Habló y habló en solitario, durante mucho tiempo. Yo apenas me atrevía a interrumpirle, pero me esforzaba por retener cada una de sus palabras, por retenerle a él, en mi cabeza, mientras hablaba del amor, de la poesía, de la vida y de la muerte, de la ideología, del Partido, del sexo, de la edad, del placer, del dolor, de la soledad.
Después apagó el último cigarrillo, se quedó mirándome de una forma extraña, especialmente intensa, sonrió, como si quisiera borrar de su rostro la expresión anterior y me dijo algo así como » bah, no me hagas ni caso».
Apartó la sábana y comenzó a recorrer mi cuerpo con una mano. Yo miraba su mano y le miraba a él, y le encontraba hermoso, demasiado hermoso, demasiado grande y sabio para mí. Le habría acariciado, le habría besado y mordido, le habría arañado, no sé por qué, sentía que debía hacerle daño, atacarle, destruirle, pero tenía miedo de tocarle.
Me penetró otra vez, de una forma muy distinta, suavemente, lentamente, encima de mí, moviéndose con cuidado, como si quisiera evitar hacerme daño.
Fue un polvo extraño, dulce, casi conyugal, casi.

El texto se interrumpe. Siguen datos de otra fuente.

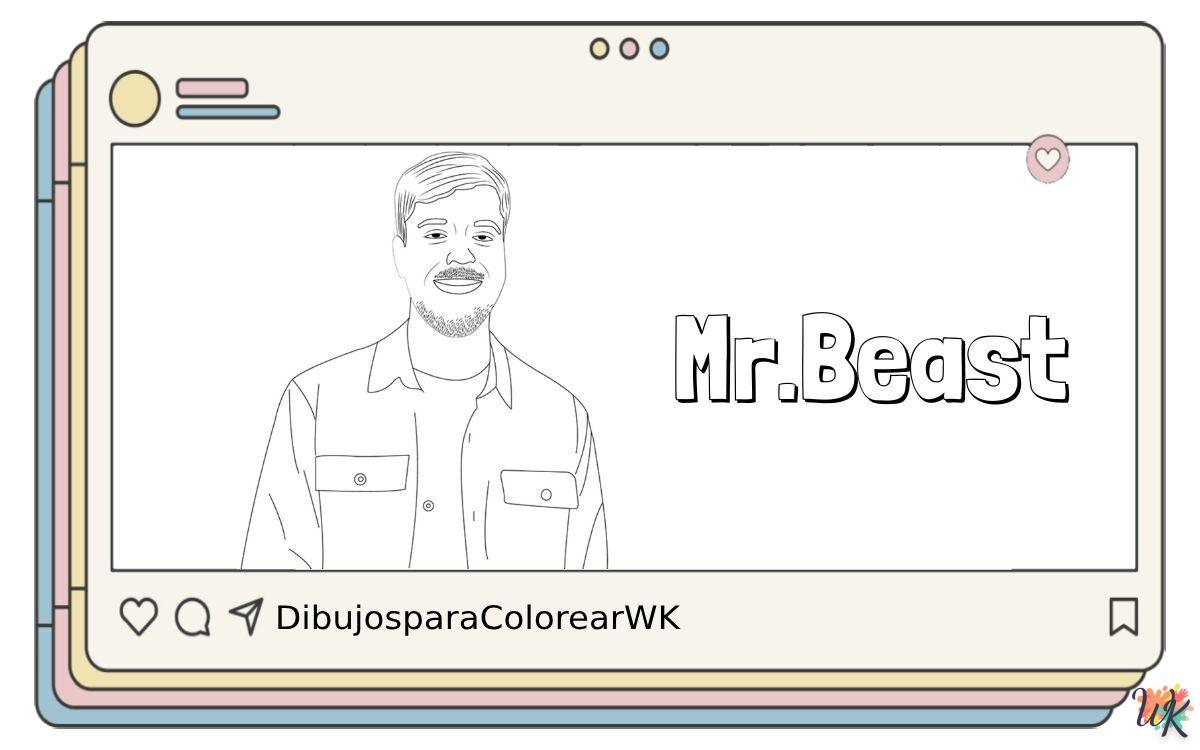
Task: Select the yellow dot in the top bar
Action: [x=599, y=48]
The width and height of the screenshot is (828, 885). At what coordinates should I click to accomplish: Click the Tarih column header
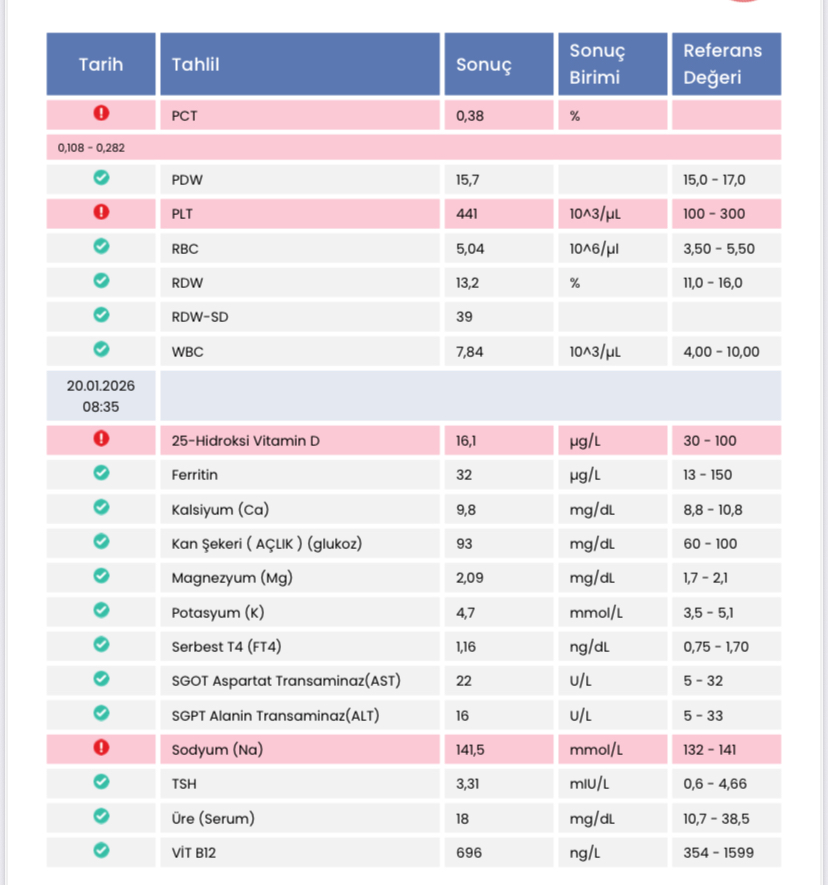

Me pedía constantemente que abriera los ojos y que le mirara, pero yo no podía hacerlo, sobre todo cuando mi sexo comenzaba a hincharse, a engordar ostentosamente, y me imponía la estúpida obligación de estar a solas, sola con él, para poder advertir plenamente su grotesca metamorfosis. De todas manera lo intentaba, intentaba mirarle, y abría los ojos, y le encontraba allí, la cara colgando sobre la mía, la boca entreabierta, y veía mi cuerpo, mis pezones erguidos, largos, y mi vientre que temblaba, y el suyo, como se ocultaba y reaparecía constantemente más allá de mis pocos pelos supervivientes, pero el mero hecho de ver, de mirar lo que estaba sucediendo, aceleraba las exigencias de mi sexo, que me obligaba otra vez a cerrar los ojos, y entonces volvía a escuchar su voz, «mírame», y si me obstinaba en mi soledad, notaba también sus acometidas, mucho más violentas de repente, nuevamente hirientes, por no abrir los ojos, dejaba caer sobre mí todo el peso de su cuerpo, resucitando el dolor, moviéndose deprisa, y bruscamente, hasta que le obedecía y abría los ojos, y todo volvía a ser húmedo, fluido, y mi sexo respondía, se abría y se cerraba, se deshacía, yo me deshacía, me iba, sentía que me iba, y dejaba caer los párpados inconscientemente, para volver a empezar.
Hasta que una vez me permitió mantener los ojos cerrados y me corrí, mis piernas se hicieron infinitas, mi cabeza se volvió pesada, me escuché a mí misma, lejana, pronunciar palabras inconexas que no sería después capaz de recordar, y todo mi cuerpo se redujo a un nervio, un solo nervio tenso pero flexible, como una cuerda de guitarra, que me atravesaba desde la nuca hasta el vientre, un nervio que temblaba y se retorcía, absorbiéndolo todo en sí mismo (….)
La primera clase teórica había sido todo un éxito.
Después me di la vuelta, tenía sueño. El me arropó, se tendió del mismo lado que yo, me abrazó, respirando contra mi cabeza y me dio las buenas noches, a pesar de que estaba amaneciendo ya.
Me dormí con un sueño placentero y pesado, como el que me vencía después de pasar un día en el monte.
No recuerdo nada más en especial.
(*) Almudena Grandes (1960), laureada escritora española. Fragmento de «Las edades de Lulú».